While the Sunken Garden protest was taking place, up the road at UCSB a similar demonstration was underway. A crowd of about 150 people gathered under Storke Tower to similarly protest the Supreme Court ruling. The organizers of the event, Urvi Nagrani and Brian Nguyen, both spoke, as did the outgoing president of UCSB Democrats, Chrissy Elles; the new president, Amanda Wallner; and the cochair of the Associated Students’ (AS) Queer Commission, Gloria Schindler.
After the speakers concluded their opening remarks, the crowd marched along UCSB’s bike trail onto Pardall Road in Isla Vista, and proceeded to walk the entire I.V. Loop (Embarcadero Del Norte to Embarcadero Del Mar and back to Pardall) before returning to Storke Tower. Schindler wrote to The Independent that, “many people joined in the march as we went by, and our numbers grew.”
Several participants sported shirts that displayed their affiliation with school organizations including the Friendly Undergraduate Queers in It Together (FUQIT) and the AS Queer Commission. A few chants could also be heard along the line of marchers, the most popular beginning with, “What do we want!?” and answered by, “Equality!” The chant would then continue with, “When do we want it!?” to which the crowd would vehemently respond, “Now!”
Shira Gevirtz (left) and Lexi Faulding attend the rally at the Santa Barbara Courthouse
After returning to the tower, the protestors held an open mike session.

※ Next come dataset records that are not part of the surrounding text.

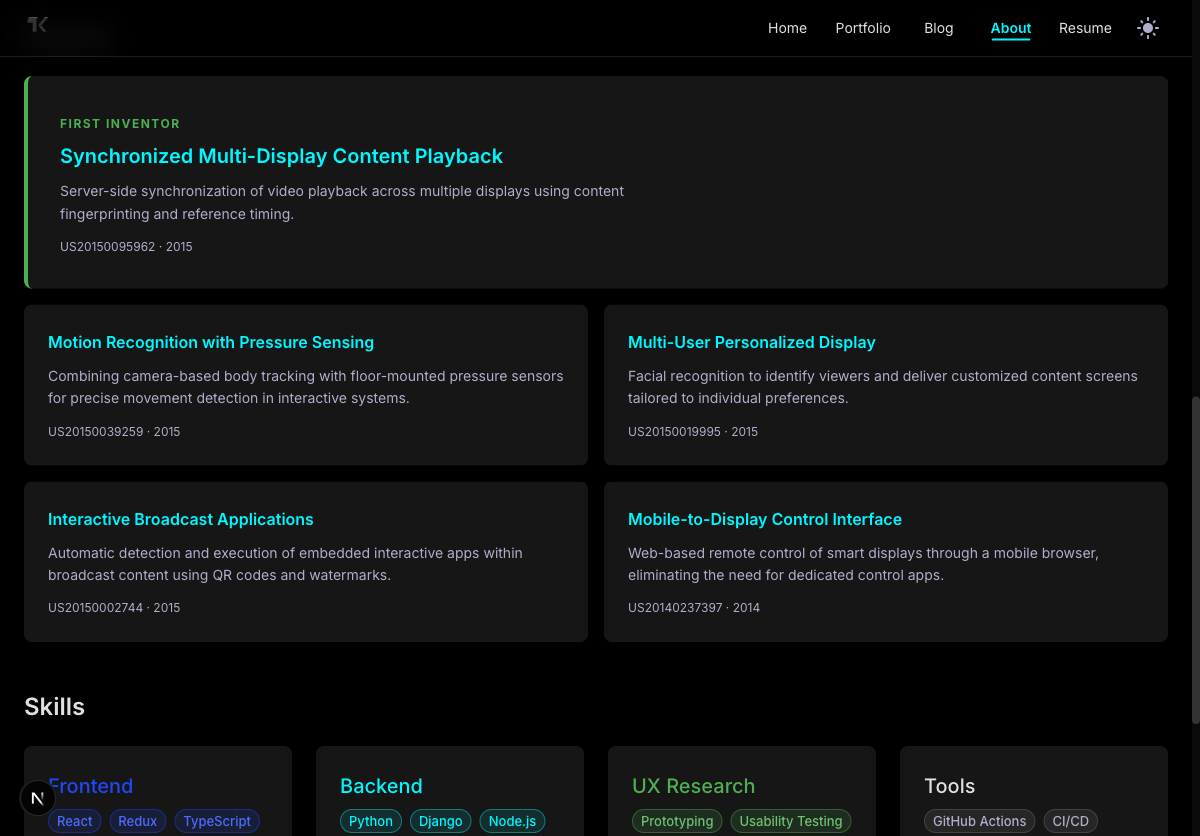Navigate to the Blog section
Screen dimensions: 1200x836
(938, 28)
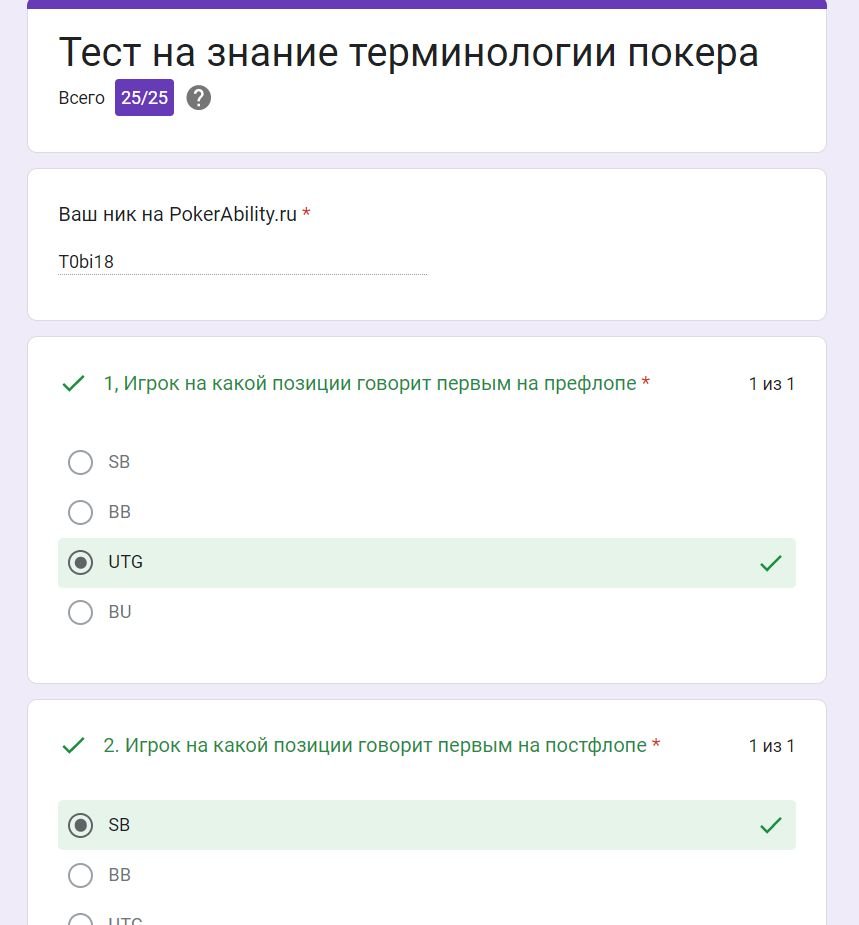Click the PokerAbility.ru nickname field
Image resolution: width=859 pixels, height=925 pixels.
242,261
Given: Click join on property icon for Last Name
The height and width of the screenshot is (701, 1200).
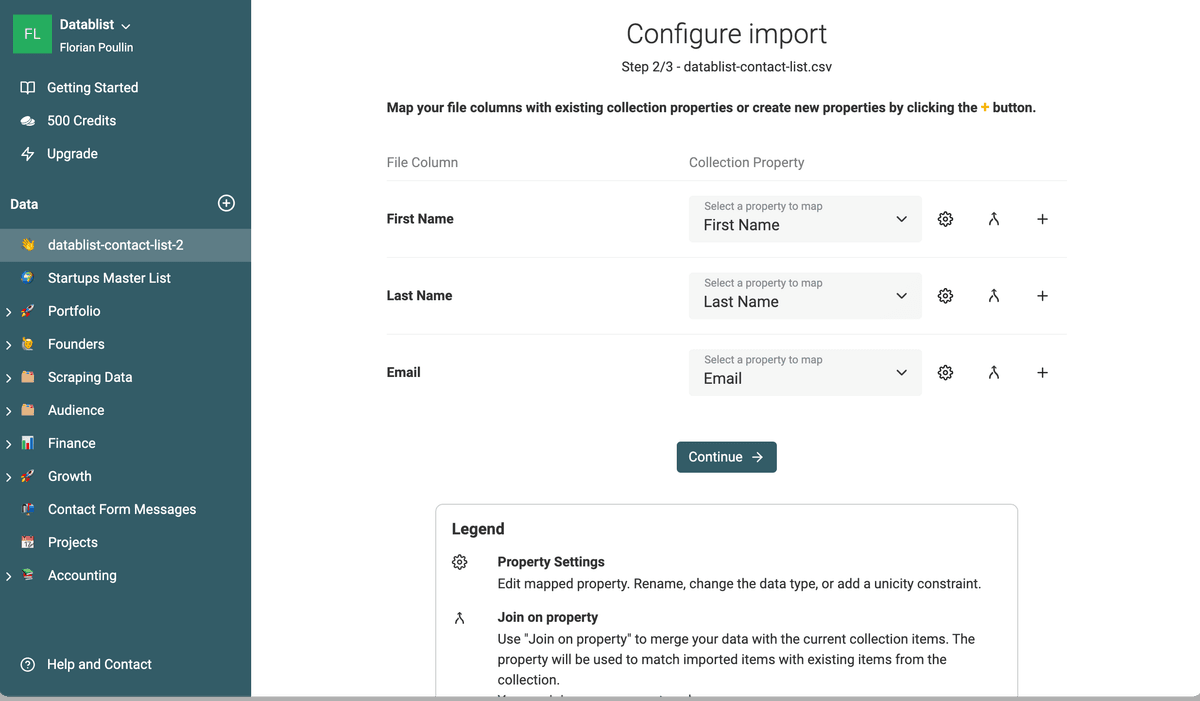Looking at the screenshot, I should coord(993,296).
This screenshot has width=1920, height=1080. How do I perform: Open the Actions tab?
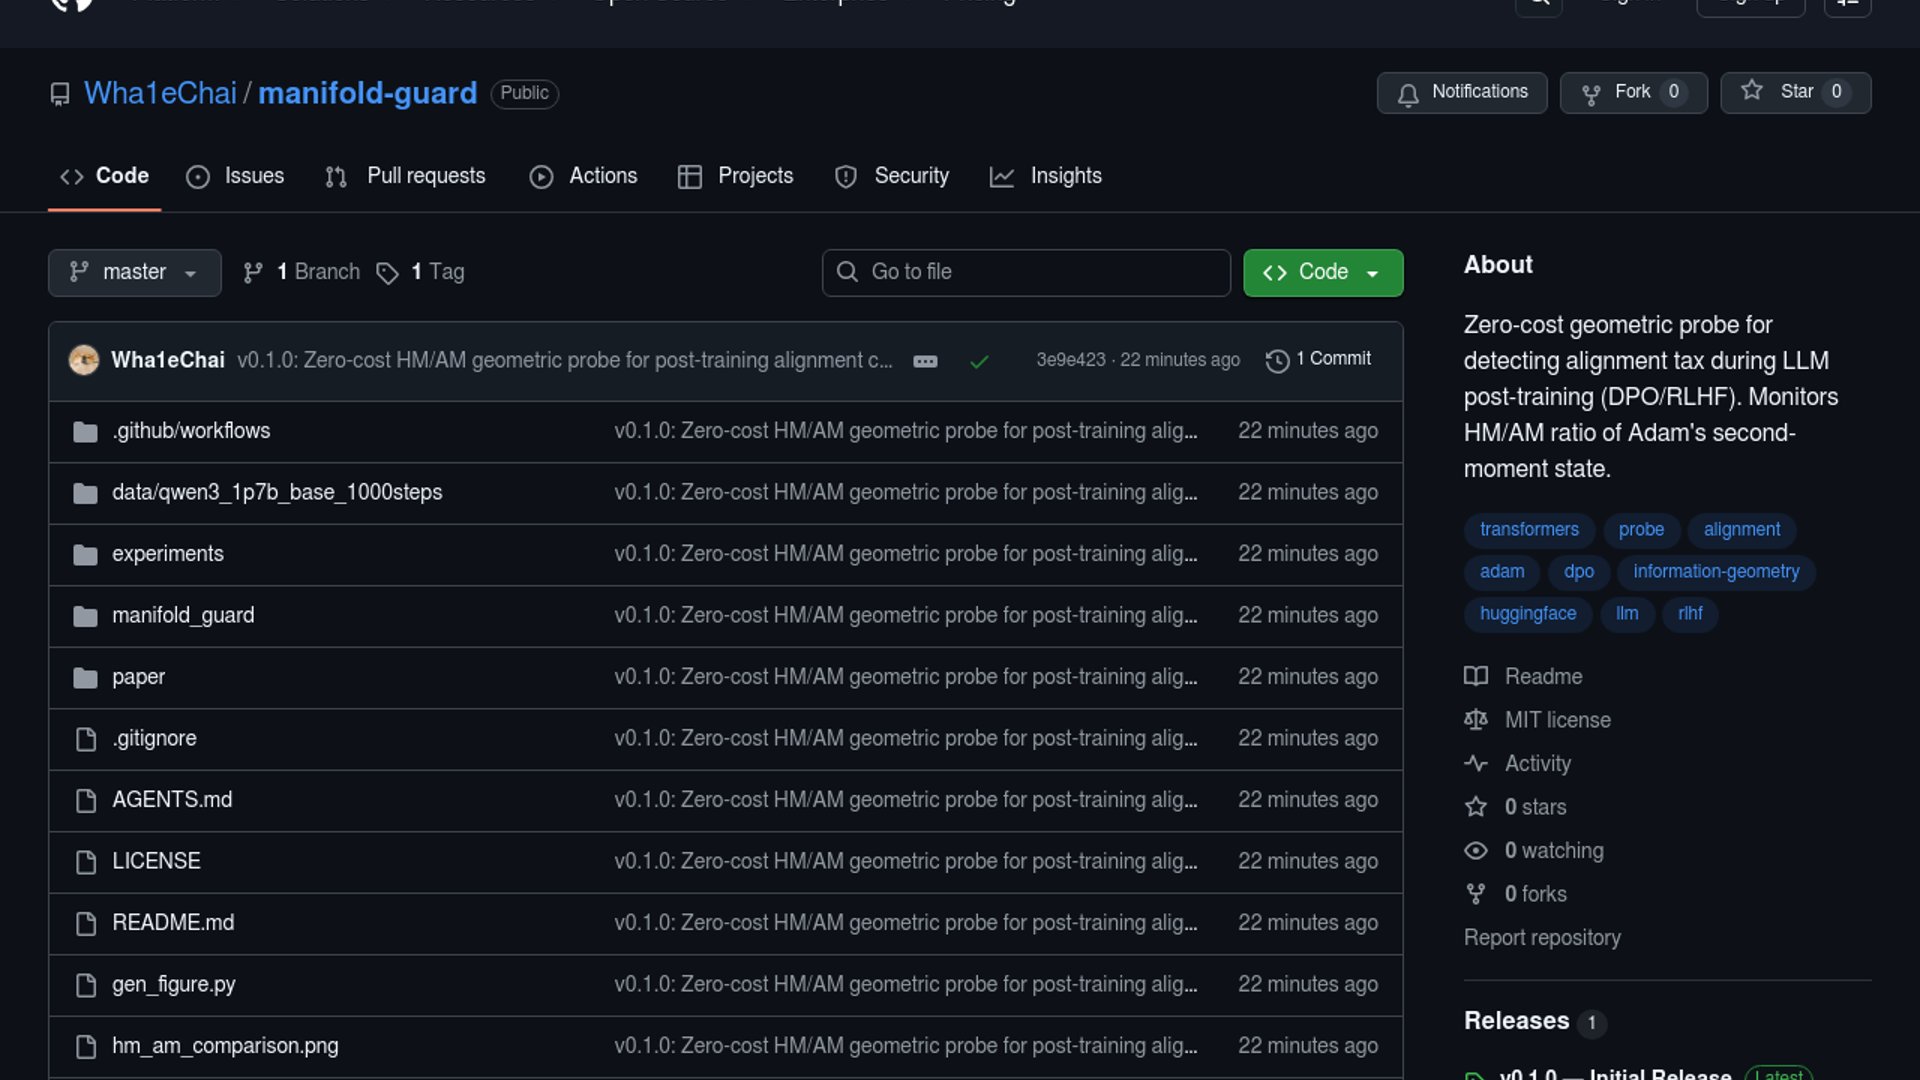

According to Schindler, the group had been planning for the “Day of Decision” since the March 5 Supreme Court hearing when it was announced that a decision about the Prop. 8 would be made within 90 days. The organizers planned two different events for the same location depending on the court’s decision. “We were either going to party in the streets, or protest in the streets,” Schindler wrote in an email to The Independent. She went on, “Delaying the process is just making a bunch of angry queers and allies. Gay marriage is inevitable, it’s just going to take some time.”
While many within Santa Barbara echo Schindler’s assertion that legal same-sex marriage is inescapable, some disagree that it’s only a matter of time. Pastor Troy Spilman of Calvary Chapel Santa Barbara feels that such predictions “are pure speculation. Who knows what’s going to happen?” When asked his reaction to Tuesday’s ruling, Spilman replied, “It’s clear that the government is behind the voice of the people. In fact, [Proposition 8] is nothing different than what President Obama has said about marriage between a man and a woman.”
When pressed further about his views on same-sex marriage, Spilman stated, “Marriage is God’s invention. Man didn’t make it up, so he shouldn’t change it.” He went on, “I believe marriage is something God has clearly defined and we should leave it that way.” Calvary Chapel, said Spilman, is not the only Santa Barbara church that maintains this stance on the divisive issue; Vineyard Christian Fellowship, Harvest Christian Fellowship, Santa Barbara Community Church, and the Mormon Church all side with traditional marriage arguments, said Spilman. No one from these institutions were either willing or able to speak to The Independent, however, about their reactions to Tuesday’s ruling.